O terceiro mandato, conquistado nas urnas em 2010, foi praticamente um recomeço. Muitos dos projetos que estavam em andamento foram abandonados e outros priorizados. Os salários dos servidores públicos, por exemplo, retornaram aos dias incertos. Nas até então bem cuidadas rodovias estaduais, o que se via era a deterioração praticamente total. Por isso, um recomeço: tudo o que já tinha sido feito desde 1999 teve que ser refeito. Das estradas às escolas, dos quartéis militares e delegacias da Polícia Civil aos grandes hospitais públicos.

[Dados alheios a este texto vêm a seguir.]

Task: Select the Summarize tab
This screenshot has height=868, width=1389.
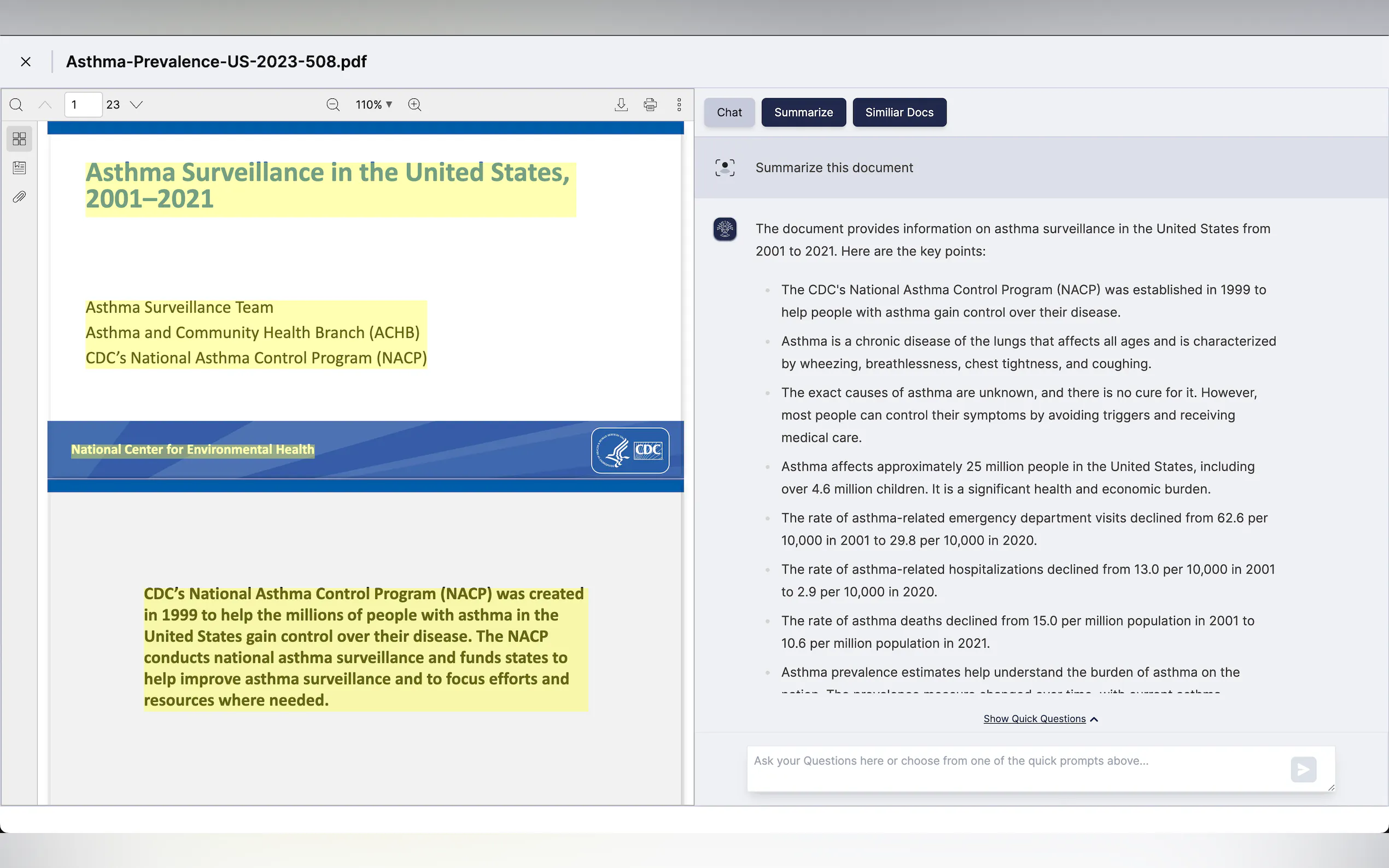Action: (x=803, y=113)
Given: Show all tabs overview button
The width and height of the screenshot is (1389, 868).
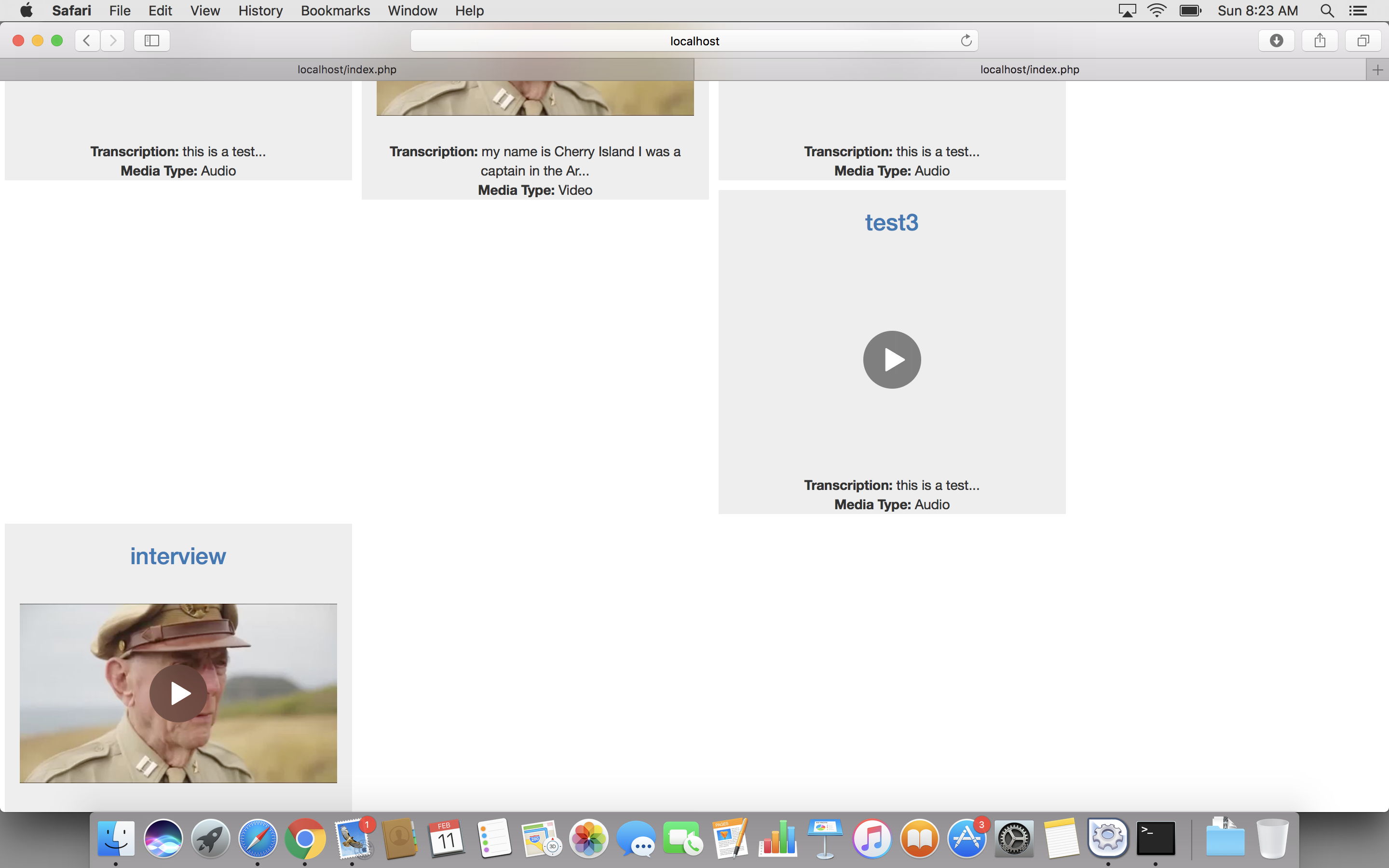Looking at the screenshot, I should pyautogui.click(x=1363, y=40).
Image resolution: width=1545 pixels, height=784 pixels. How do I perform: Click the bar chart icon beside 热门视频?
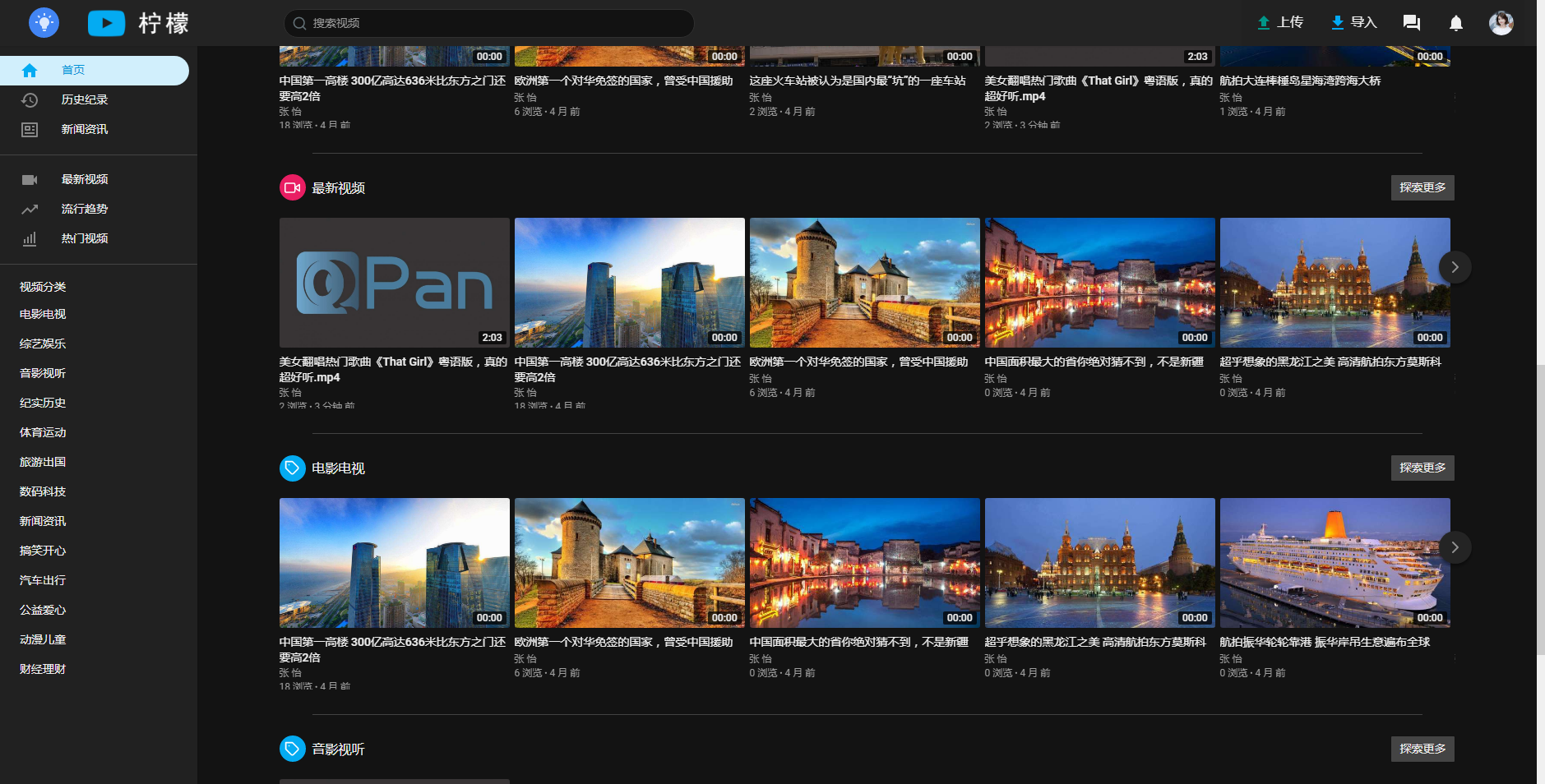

Foi quando se buscou uma alternativa mais dinâmica de administração hospitalar com a adoção das Organizações Sociais. No início, e ainda hoje, o sistema é tremendamente criticado por opositores, mas quem recebe tratamento nesses hospitais, ou visita parentes hospitalizados, se impressiona. Em Brasília, comentaristas da Rede Globo local admitiram que os grandes hospitais estaduais de Goiás estão em nível bastante superior aos demais existentes no Distrito Federal e em outros Estados.
O quatro mandato de Marconi Perillo como governador de Goiás chega ao fim, antecipado pela desincompatibilização, com algumas características que se tornaram regra comum em todos os períodos administrativos, como a forte vocação do desenvolvimento industrial e fortalecimento comercial. A abertura de novos mercados internacionais provocou uma mudança no perfil da economia de modo a colocar o Estado de Goiás no mapa dos maiores exportadores do país. A contínua e permanente agressividade na atração de novos empreendimentos provocou até reações em Estados como São Paulo, o mais poderoso do Brasil, que de certa forma se sentiu incomodado com a ação dos goianos.
Quem quer que seja o próximo governador do Estado terá que trabalhar intensamente para não decepcionar a população, como aconteceu no período de 2007 a 2010. O que se encerra na semana que vem é o quarto mandato de Marconi Perillo. O que não acaba é o desejo dos goianos de que o Estado seja cada vez melhor para se viver. Se os problemas antigos foram vencidos, pelo menos a maioria deles, há novos desafios para se vencer. A vida administrativa é sempre assim.